🤖 AI Summary
This work addresses tokenization-induced prediction bias in language models, introducing the novel concept of “tokenization bias” and the Byte-Token Representation Lemma to formalize how tokenization systematically distorts byte-level predictive distributions. To mitigate this, the authors propose the first provably bias-free zero-shot byte-level probability calibration framework, enabling standard tokenized language models to behave statistically identically to tokenization-free models—without retraining. The method integrates byte-level probabilistic modeling, theoretical analysis of tokenization mappings, and a zero-shot byte sampling algorithm, with extensions to fill-in-the-middle (FIM) tasks and multi-tokenizer model ensembles. Experiments demonstrate an ~18% improvement on FIM programming benchmarks—substantially outperforming token healing—and up to 3.7% gains across reasoning, knowledge, and programming tasks when applied to multi-tokenizer ensembles.
📝 Abstract
Tokenization is associated with many poorly understood shortcomings in language models (LMs), yet remains an important component for long sequence scaling purposes. This work studies how tokenization impacts model performance by analyzing and comparing the stochastic behavior of tokenized models with their byte-level, or token-free, counterparts. We discover that, even when the two models are statistically equivalent, their predictive distributions over the next byte can be substantially different, a phenomenon we term as"tokenization bias''. To fully characterize this phenomenon, we introduce the Byte-Token Representation Lemma, a framework that establishes a mapping between the learned token distribution and its equivalent byte-level distribution.
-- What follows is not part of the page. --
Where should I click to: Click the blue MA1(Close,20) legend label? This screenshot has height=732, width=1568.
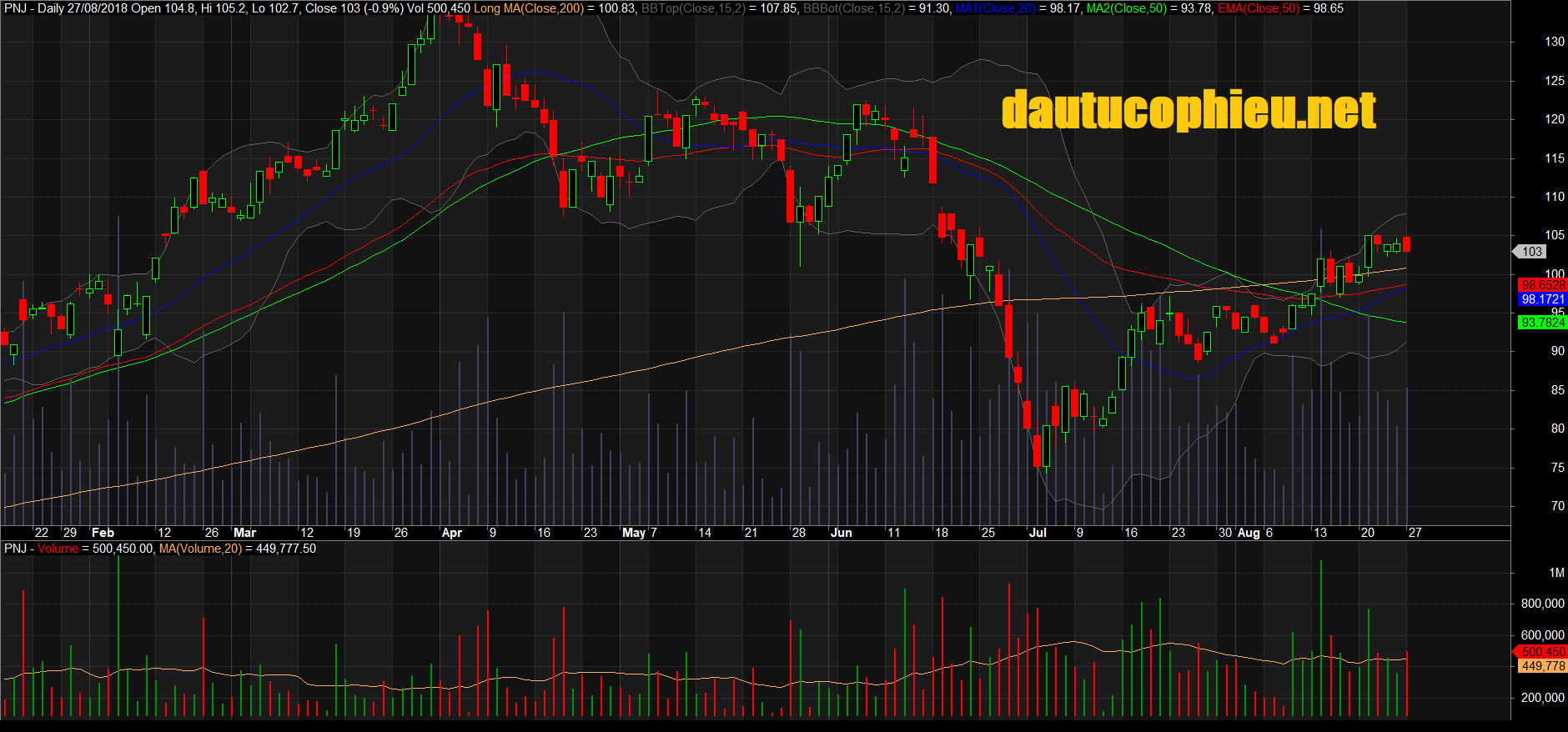[994, 8]
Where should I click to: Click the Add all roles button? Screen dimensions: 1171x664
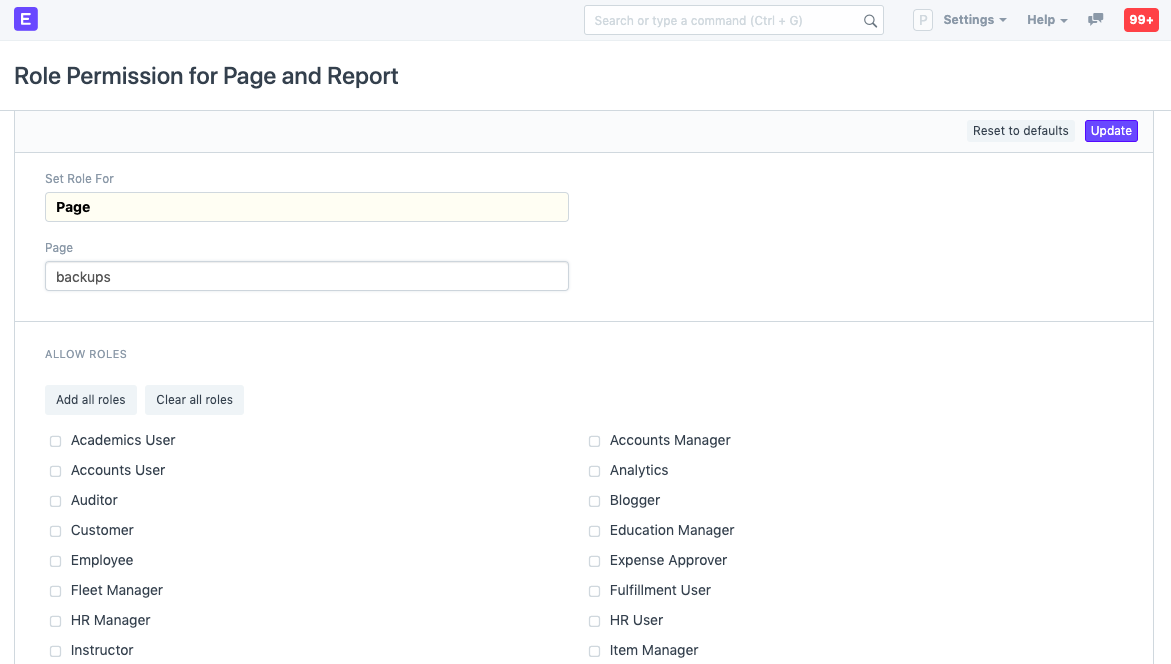90,400

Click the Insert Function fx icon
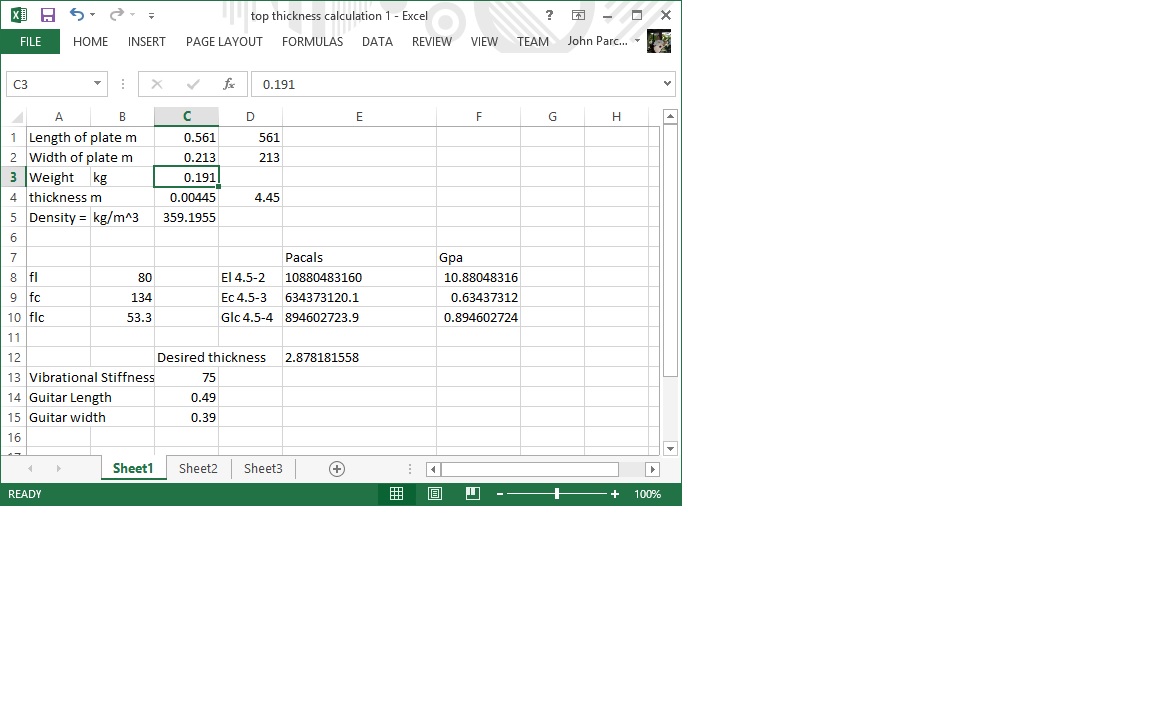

From this result, we develop a next-byte sampling algorithm that eliminates tokenization bias without requiring further training or optimization. In other words, this enables zero-shot conversion of tokenized LMs into statistically equivalent token-free ones. We demonstrate its broad applicability with two use cases: fill-in-the-middle (FIM) tasks and model ensembles. In FIM tasks where input prompts may terminate mid-token, leading to out-of-distribution tokenization, our method mitigates performance degradation and achieves an approximately 18% improvement in FIM coding benchmarks, consistently outperforming the standard token healing fix. For model ensembles where each model employs a distinct vocabulary, our approach enables seamless integration, resulting in improved performance (up to 3.7%) over individual models across various standard baselines in reasoning, knowledge, and coding.